::: Data for review :::

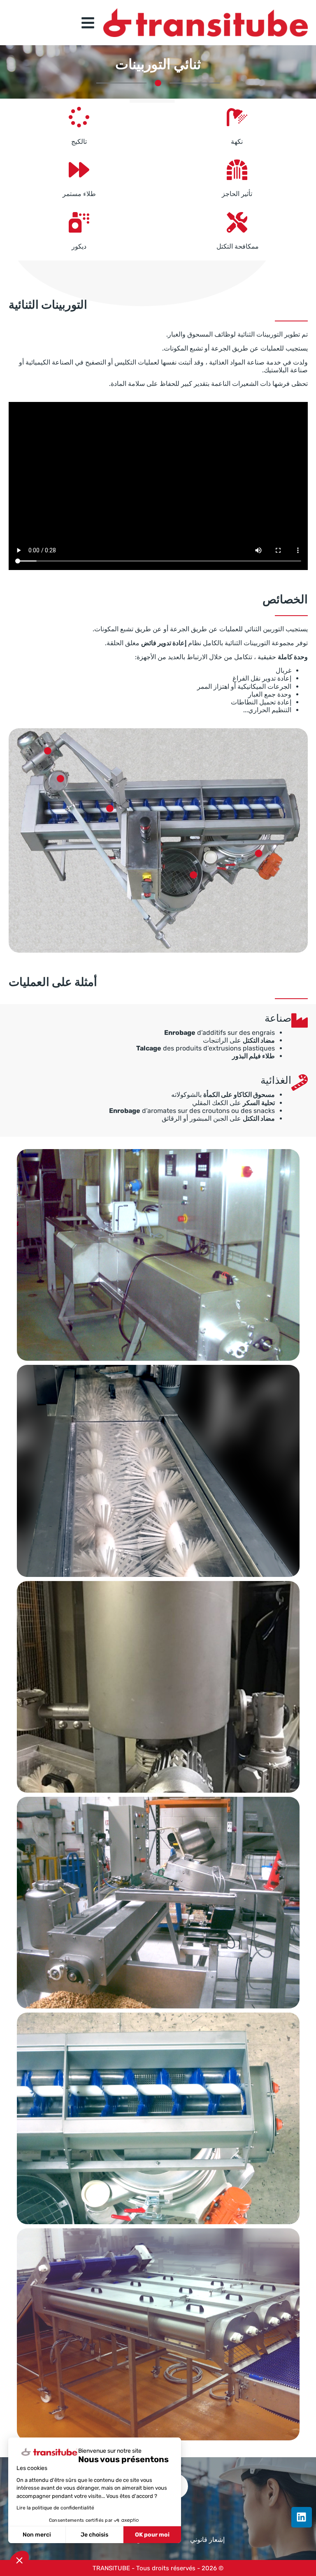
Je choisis (94, 2534)
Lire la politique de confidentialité (55, 2508)
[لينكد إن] (301, 2517)
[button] (19, 2560)
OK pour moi (152, 2534)
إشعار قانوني (207, 2540)
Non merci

:::

* [What the task asks]
Return the full listing exactly as written, without any of its images.

* [Your response]
Je choisis (94, 2534)
Lire la politique de confidentialité (55, 2508)
[لينكد إن] (301, 2517)
[button] (19, 2560)
OK pour moi (152, 2534)
إشعار قانوني (207, 2540)
Non merci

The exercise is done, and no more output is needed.